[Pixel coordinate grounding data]
┌──

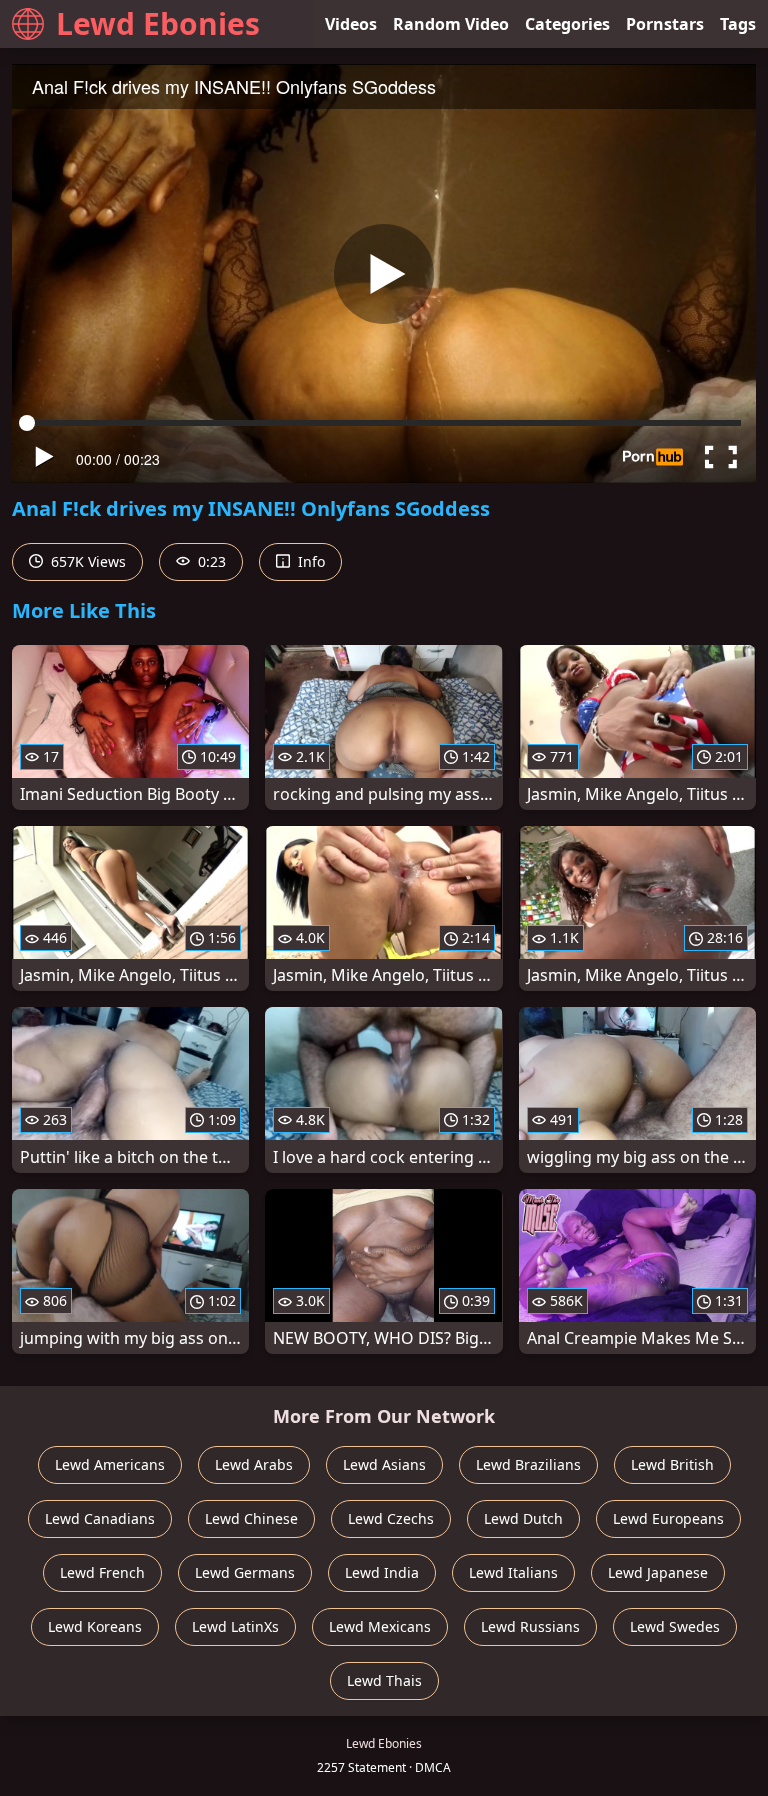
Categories (567, 24)
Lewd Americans (110, 1464)
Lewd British (672, 1464)
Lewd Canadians (100, 1518)
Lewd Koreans (95, 1626)
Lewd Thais (384, 1680)
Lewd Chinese (251, 1518)
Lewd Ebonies (158, 23)
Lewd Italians (513, 1572)
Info (309, 561)
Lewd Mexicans (380, 1626)
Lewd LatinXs (235, 1626)
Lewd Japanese (658, 1572)
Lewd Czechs (391, 1518)
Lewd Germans (245, 1572)
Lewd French (102, 1572)
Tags (738, 24)
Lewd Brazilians (528, 1464)
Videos (351, 24)
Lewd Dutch (523, 1518)
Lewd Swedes (675, 1626)
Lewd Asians (384, 1464)
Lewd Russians (530, 1626)
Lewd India (382, 1572)
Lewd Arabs (254, 1464)
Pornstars (665, 24)
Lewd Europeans (668, 1518)
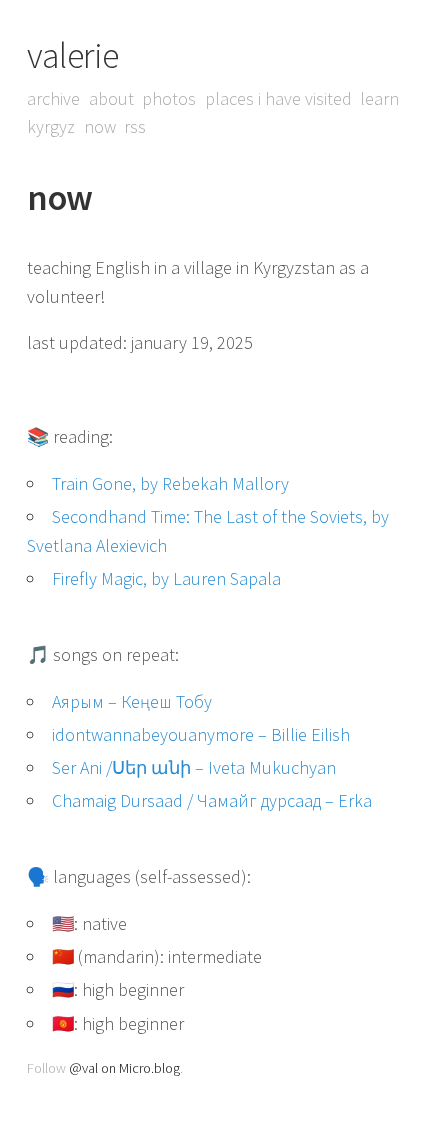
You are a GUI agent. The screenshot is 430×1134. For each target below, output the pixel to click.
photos (169, 98)
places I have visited (278, 98)
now (100, 126)
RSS (135, 126)
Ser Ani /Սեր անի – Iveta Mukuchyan (194, 767)
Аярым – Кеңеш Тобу (132, 701)
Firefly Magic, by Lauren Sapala (166, 578)
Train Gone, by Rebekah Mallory (170, 483)
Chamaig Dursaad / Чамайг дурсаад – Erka (212, 800)
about (111, 98)
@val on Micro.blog (124, 1068)
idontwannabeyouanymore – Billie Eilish (201, 734)
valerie (73, 55)
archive (53, 98)
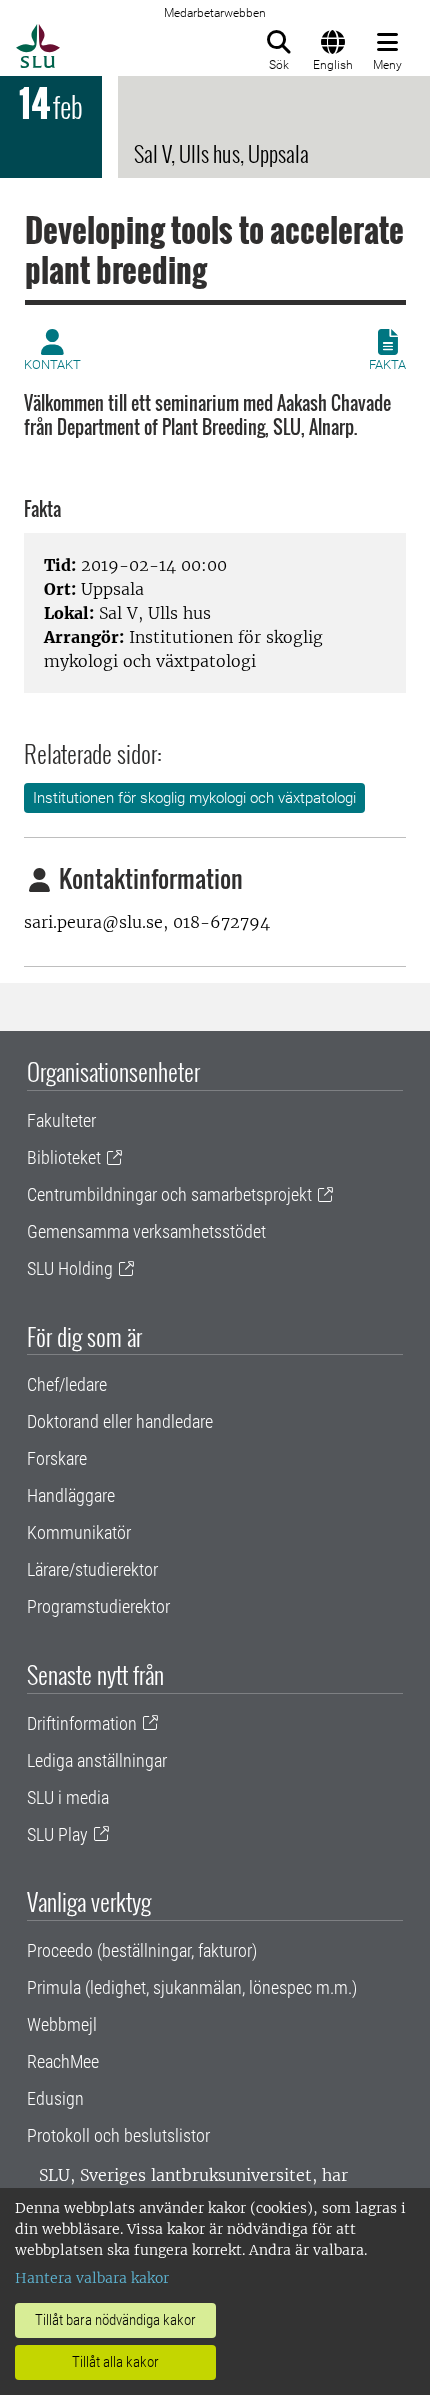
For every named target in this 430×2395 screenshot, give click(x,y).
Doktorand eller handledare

└──

• **Task requirements**
Retype only this portion of the data above: the line containing "Lewd Chinese (251, 1518)", the line containing "Lewd Europeans (668, 1518)", and all lines between them, exactly.

• **Solution to this task**
Lewd Chinese (251, 1518)
Lewd Ebonies (158, 23)
Lewd Italians (513, 1572)
Info (309, 561)
Lewd Mexicans (380, 1626)
Lewd LatinXs (235, 1626)
Lewd Japanese (658, 1572)
Lewd Czechs (391, 1518)
Lewd Germans (245, 1572)
Lewd French (102, 1572)
Tags (738, 24)
Lewd Brazilians (528, 1464)
Videos (351, 24)
Lewd Dutch (523, 1518)
Lewd Swedes (675, 1626)
Lewd Asians (384, 1464)
Lewd Russians (530, 1626)
Lewd India (382, 1572)
Lewd Arabs (254, 1464)
Pornstars (665, 24)
Lewd Europeans (668, 1518)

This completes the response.